WHAT IS NEEDED. Pictures aside, copy exactly the lines running from the one with "Click the Name field containing Aperitifs" to the end of the records.

EXTRACTED RECORDS.
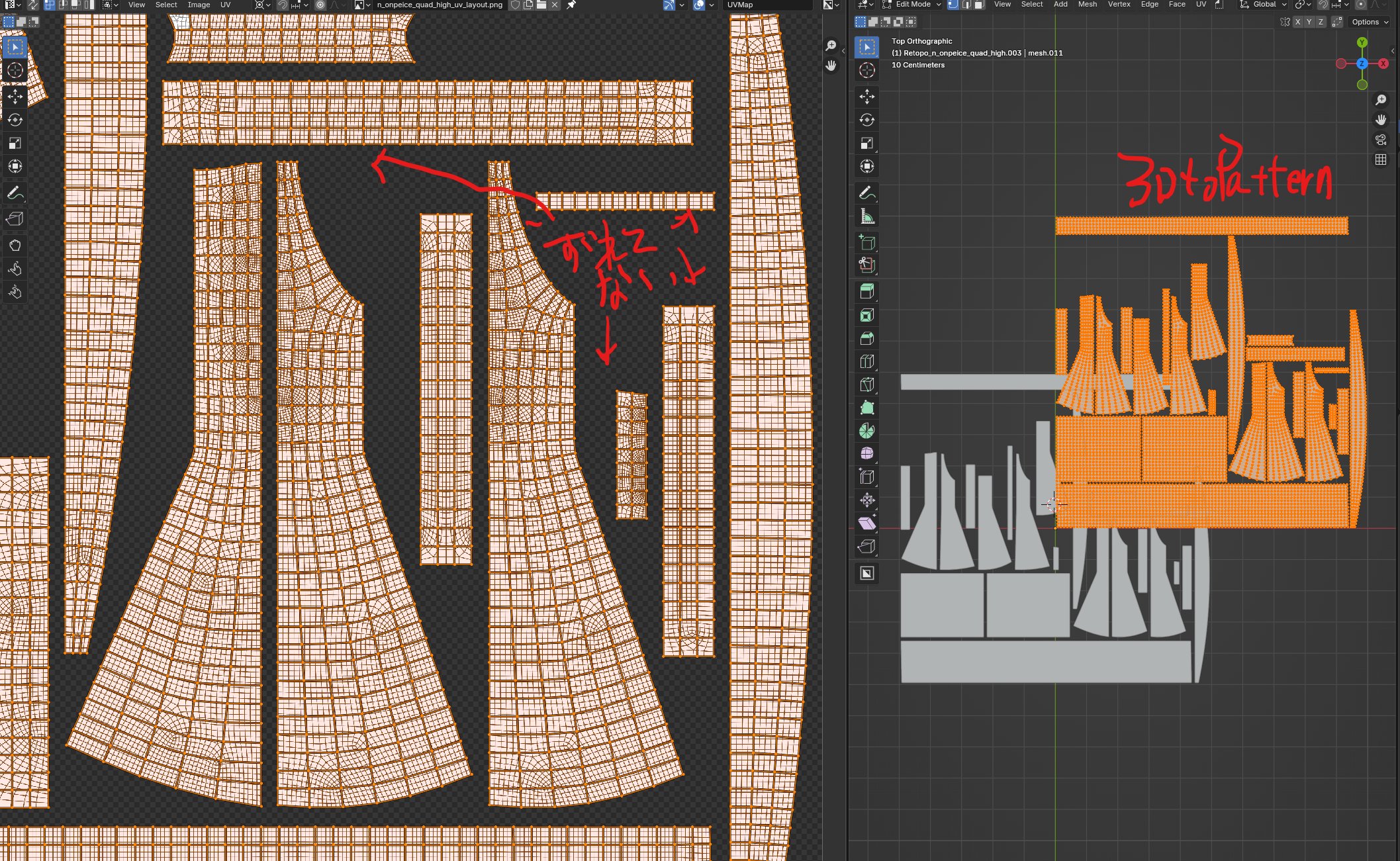Click the Extrude Region tool
The height and width of the screenshot is (861, 1400).
(x=866, y=292)
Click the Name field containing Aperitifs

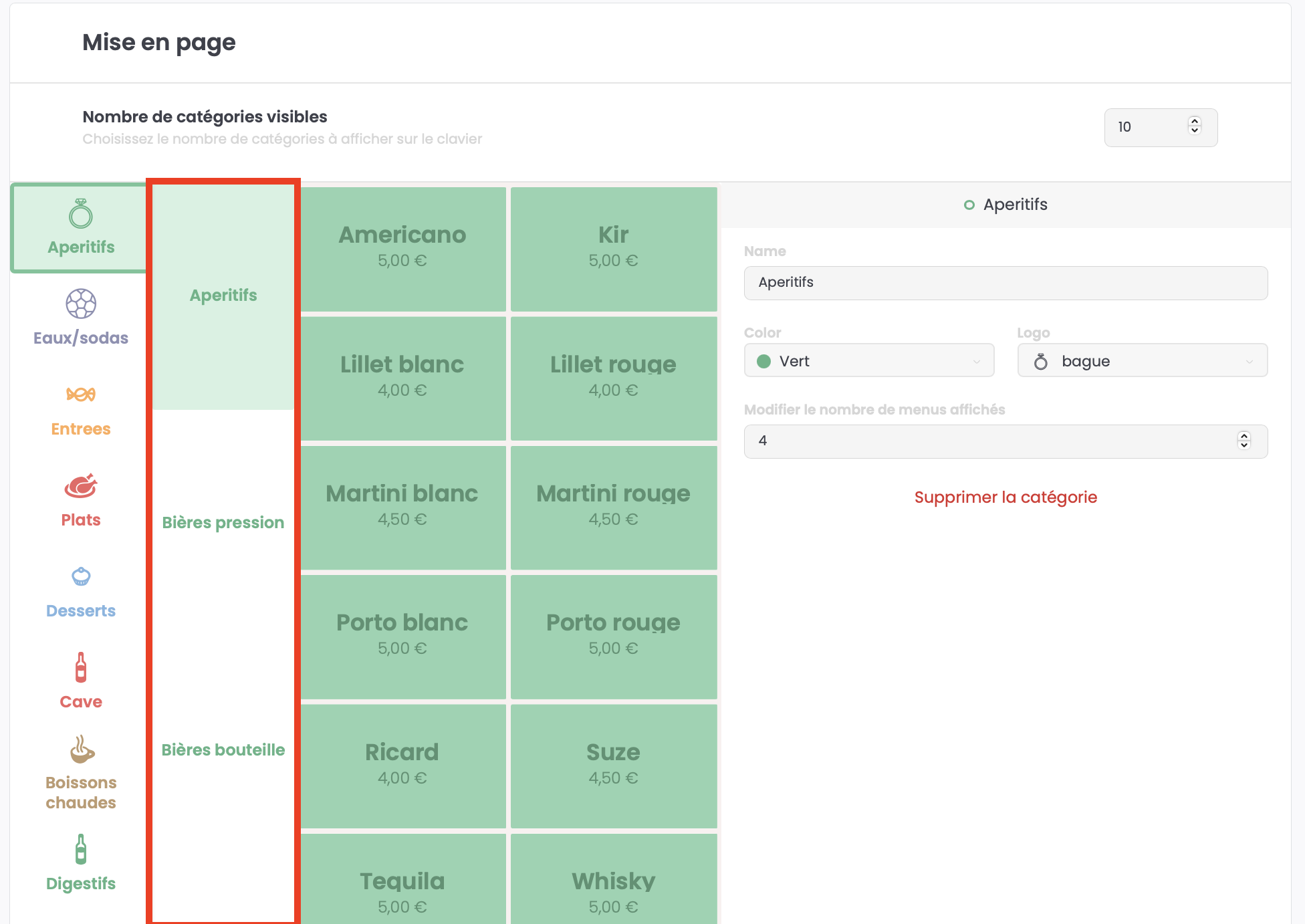pyautogui.click(x=1005, y=283)
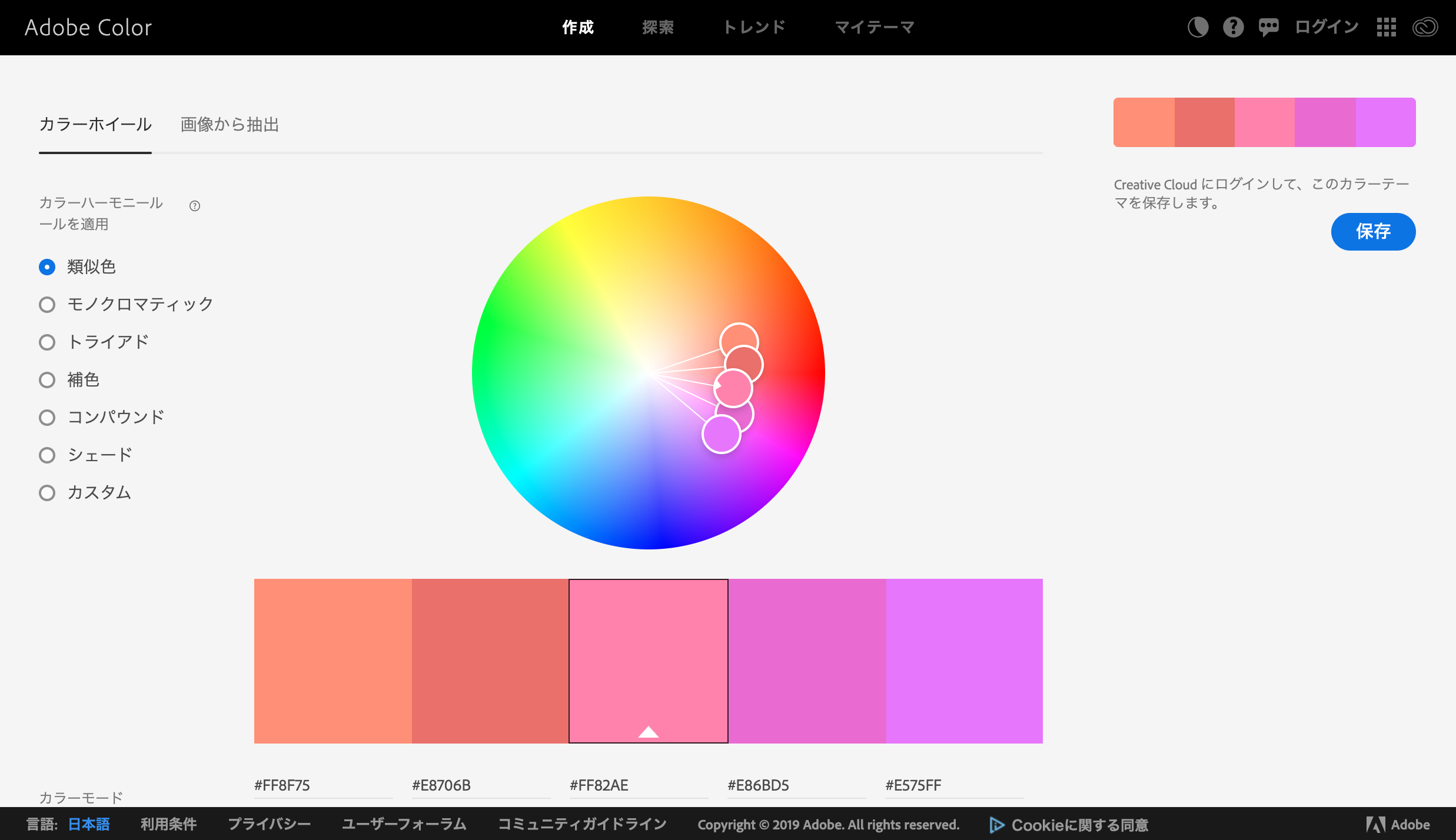
Task: Open the help question mark icon
Action: click(x=1233, y=27)
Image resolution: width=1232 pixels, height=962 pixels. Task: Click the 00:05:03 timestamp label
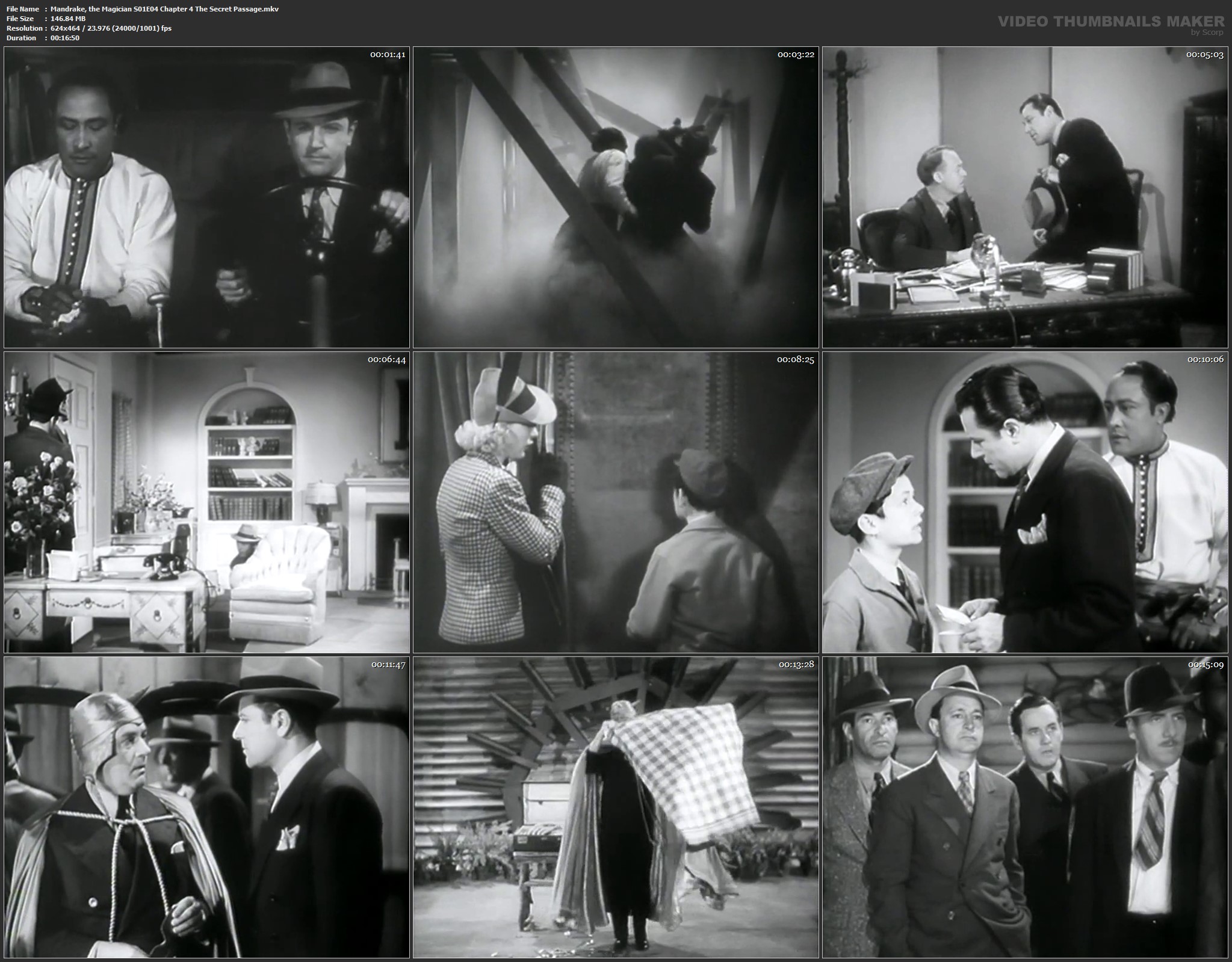[1204, 55]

TASK RESPONSE.
Click the Name field containing Aperitifs

pyautogui.click(x=1005, y=283)
Task: Open the help question mark icon
Action: click(x=1233, y=27)
Image resolution: width=1232 pixels, height=962 pixels. Task: Click the 00:05:03 timestamp label
[1204, 55]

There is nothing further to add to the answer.